Walnut and Maple Syrup Muffins

September 02, 2015

We are entering into the second week of kindergarten for my youngest.  He's doing really well.  Excited, tired and starving when he gets home, but, doing really well the rest of the day. Taking the bus, eating hot lunch at school (sometimes,the one day he hated the lunch and only had chocolate milk for lunch..ugh) and being an all around big kid.  *sniff*  Makes me a little sad.  My last kindergarten.

Of course, on the plus side, my house is so quiet during the day, it's down right scary. Mind you, I'm still homeschooling 4 more kids.   Yeah.  Let's just say my 5 year old is my "boisterous" one.  OK, he's just a loud kid.  But, I miss him a ton each day and can't wait to see him every afternoon.




These muffins could definitely be an easy back to school breakfast.  They taste great and are perfect for a quick bite in the morning.   I dusted ours with a little brown sugar, but, it's totally optional.  The walnuts and maple syrup give them a sweet taste that work lovely together.

Speaking of back to school, have you checked out my new post at Community Table?  It's a helpful, collection of ideas for your back to school breakfast menu.  Lots of great stuff to check out..don't miss it.

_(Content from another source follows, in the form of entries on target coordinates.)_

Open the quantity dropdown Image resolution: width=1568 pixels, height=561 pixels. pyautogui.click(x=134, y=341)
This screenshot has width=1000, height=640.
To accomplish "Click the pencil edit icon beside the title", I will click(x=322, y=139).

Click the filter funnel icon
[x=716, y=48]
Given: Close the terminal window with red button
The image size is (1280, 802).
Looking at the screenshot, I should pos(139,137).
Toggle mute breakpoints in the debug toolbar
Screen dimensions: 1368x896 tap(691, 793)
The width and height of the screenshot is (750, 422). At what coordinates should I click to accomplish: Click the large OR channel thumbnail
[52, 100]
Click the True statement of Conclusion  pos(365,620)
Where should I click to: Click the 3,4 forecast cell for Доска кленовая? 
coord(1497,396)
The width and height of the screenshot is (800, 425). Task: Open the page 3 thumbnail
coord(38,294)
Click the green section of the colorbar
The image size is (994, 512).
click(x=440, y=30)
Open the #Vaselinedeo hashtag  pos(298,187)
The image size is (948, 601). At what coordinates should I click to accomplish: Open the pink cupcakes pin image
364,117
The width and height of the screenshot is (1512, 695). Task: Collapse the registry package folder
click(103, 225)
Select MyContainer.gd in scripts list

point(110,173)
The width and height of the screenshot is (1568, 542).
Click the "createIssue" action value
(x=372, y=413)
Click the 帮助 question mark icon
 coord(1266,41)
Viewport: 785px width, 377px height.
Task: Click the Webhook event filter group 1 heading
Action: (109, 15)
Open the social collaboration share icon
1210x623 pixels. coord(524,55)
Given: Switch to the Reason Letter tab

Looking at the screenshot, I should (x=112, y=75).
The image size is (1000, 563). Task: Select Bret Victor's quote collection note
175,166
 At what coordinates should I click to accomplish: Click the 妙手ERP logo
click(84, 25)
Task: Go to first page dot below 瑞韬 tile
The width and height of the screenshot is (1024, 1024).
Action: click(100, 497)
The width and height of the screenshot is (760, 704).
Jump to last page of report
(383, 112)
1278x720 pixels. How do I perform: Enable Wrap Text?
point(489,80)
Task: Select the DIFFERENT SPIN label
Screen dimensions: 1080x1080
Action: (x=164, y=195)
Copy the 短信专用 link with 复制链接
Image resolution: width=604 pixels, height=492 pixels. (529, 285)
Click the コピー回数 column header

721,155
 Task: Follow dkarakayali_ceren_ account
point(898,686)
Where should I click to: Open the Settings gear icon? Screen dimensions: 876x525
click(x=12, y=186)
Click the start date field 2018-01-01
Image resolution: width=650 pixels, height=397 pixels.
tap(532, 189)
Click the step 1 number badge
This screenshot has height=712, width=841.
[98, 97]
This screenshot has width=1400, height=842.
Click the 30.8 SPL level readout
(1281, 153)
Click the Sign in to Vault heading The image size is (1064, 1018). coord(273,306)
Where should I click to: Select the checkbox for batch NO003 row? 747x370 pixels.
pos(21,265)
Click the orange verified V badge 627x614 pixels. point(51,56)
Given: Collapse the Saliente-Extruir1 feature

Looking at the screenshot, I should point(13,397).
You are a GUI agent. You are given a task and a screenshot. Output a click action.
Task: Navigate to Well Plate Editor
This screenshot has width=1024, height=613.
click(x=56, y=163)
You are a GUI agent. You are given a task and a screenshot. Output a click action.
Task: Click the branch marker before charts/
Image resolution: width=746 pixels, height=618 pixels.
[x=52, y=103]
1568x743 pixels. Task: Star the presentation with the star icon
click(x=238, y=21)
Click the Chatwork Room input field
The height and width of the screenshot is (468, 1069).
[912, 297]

Walnut and Maple Syrup Muffins

by Table for Seven
Ingredients (12-14 muffins)
  • 2 cups flour
  • 1/2 cup packed brown sugar
  • 2 tsp baking powder
  • 1/2 tsp salt
  • 3/4 cup milk
  • 1/2 cup butter, melted
  • 1/2 cup maple syrup
  • 1 egg
  • 1/4 cup plain Greek yogurt
  • 1 tsp vanilla
FOR TOPPING
  • 1/4 cup chopped walnuts
  • brown sugar, optional
Instructions
Preheat oven to 400 degrees. Spray 12 count muffin pan with cooking spray or line with muffin papers.
In a bowl, whisk together, flour, baking powder and salt. Set aside.
In a mixing bowl, beat together butter, sugar and egg. Add in yogurt, milk and syrup. Continue mixing until combined.
Add the dry ingredients into wet ingredients gradually and mix until fully combined.
Pour batter into prepared pan. Filling each about 2/3 full.
Sprinkle with walnuts and if desired, sprinkle with brown sugar.
Bake for 20-25 minutes or until knife inserted comes out clean.
Let muffins sit for 5-10 minutes before removing from pan.